Mas será que a alta das taxas de agora indica que há algum tipo de crise se avizinhando? Segundo especialistas, a resposta é não.

O quadro fiscal ainda é, sem dúvida, um ponto sensível, mas a verdade é que o cenário geral melhorou ao longo deste ano. A disparada da taxa paga pelo título do Tesouro se explica por fatores técnicos: a migração dos investidores para debêntures de infraestrutura e o desmonte de posições dos fundos exclusivos geram uma onda vendedora de NTN-Bs. Com mais oferta na praça, o preço dos papéis diminui – e a taxa que eles pagam aumenta.

Em março, houve um volume inédito de ofertas de debêntures de infraestrutura, de cerca de R$ 10 bilhões. Boa parte dos investidores que comprou esses papéis tinha posições em títulos públicos, e decidiu migrar para os títulos isentos.

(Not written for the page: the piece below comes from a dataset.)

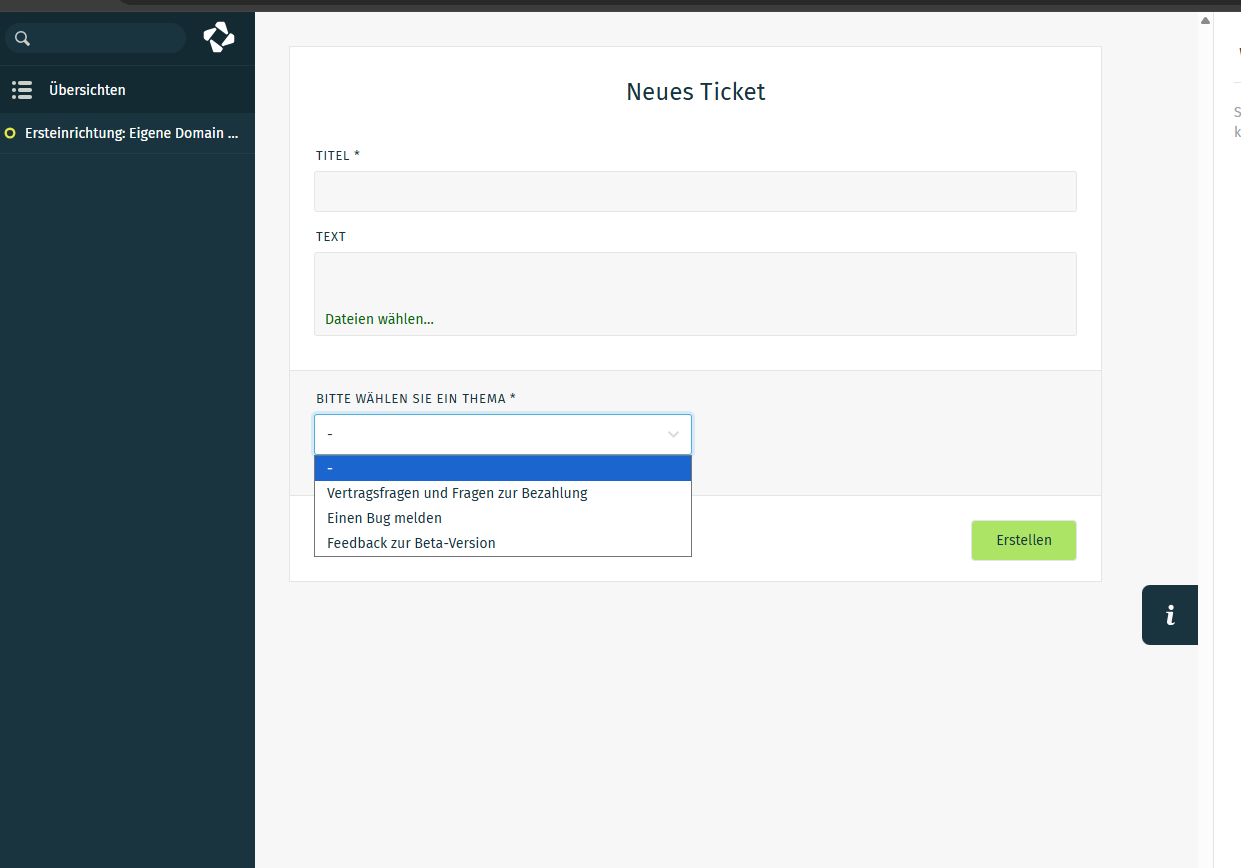Choose Vertragsfragen und Fragen zur Bezahlung
This screenshot has width=1241, height=868.
click(x=457, y=493)
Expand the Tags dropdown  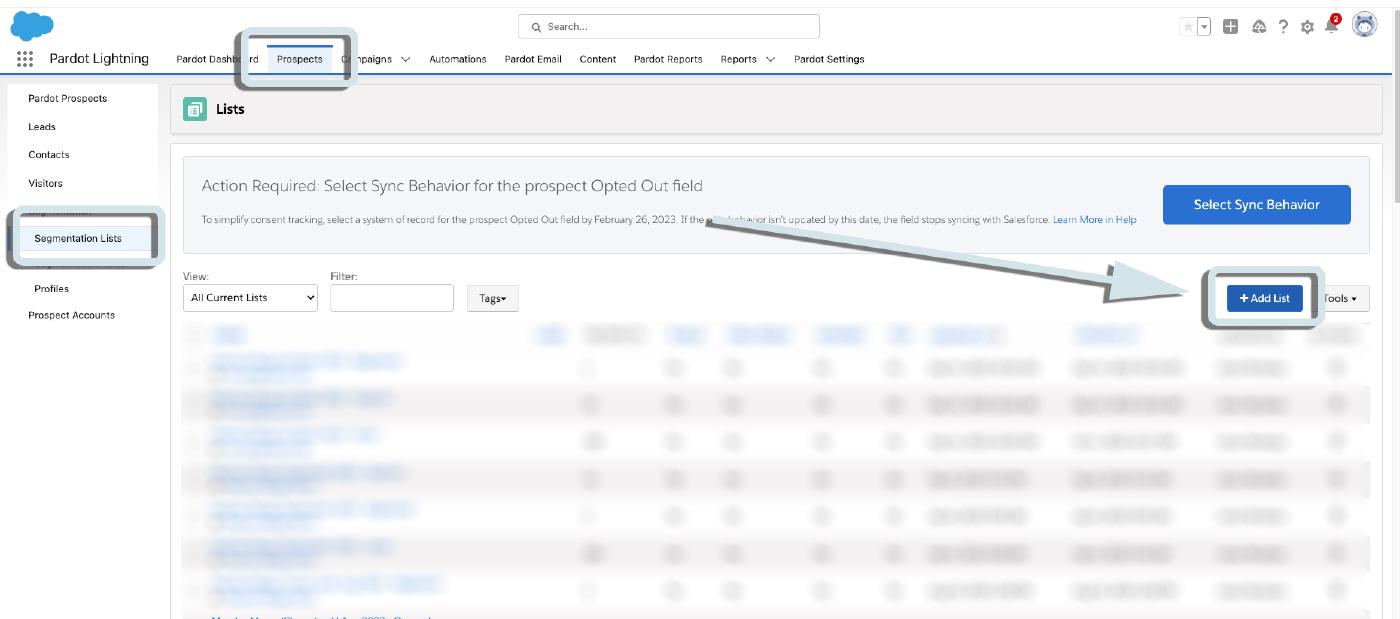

Foi uma espécie de efeito borboleta: o freio que o CMN impôs à emissão de títulos isentos ligados aos setores imobiliário e do agronegócio (CRIs e CRAs) aumentou a demanda pelas debêntures de infraestrutura, o que estimulou as empresas a elevarem a oferta e, consequentemente, trouxe investidores antes alocados em NTN-Bs. Esse impacto é tão relevante que o governo já está estudando uma restrição a debêntures incentivadas do setor de óleo e gás, um dos que mais contribuíram para essa onda de aquecimento.

Ao mesmo tempo, os fundos exclusivos, que passaram a ser taxados este ano, se preparam para fazer o último pagamento de rendimentos no dia 29 de março. Com isso, eles estão desmontando posições, o que envolve também a venda de títulos públicos IPCA+ (“nome fantasia” das NTNBs). Ou seja: mais pressão sobre as taxas.

A alta nessas taxas gera uma oportunidade de investimento, mas castiga as carteiras de quem comprou o papel há mais tempo, por causa da marcação a mercado – no ano, o saldo de quem tem IPCA+2045 caiu 4,5%.

Ao mesmo tempo, o fenômeno representa um custo maior de emissão de dívida pelo Tesouro, que se vê obrigado a pagar mais juros. De todo modo, especialistas acreditam que esse efeito é transitório, já que a onda de vendas tende a se esgotar.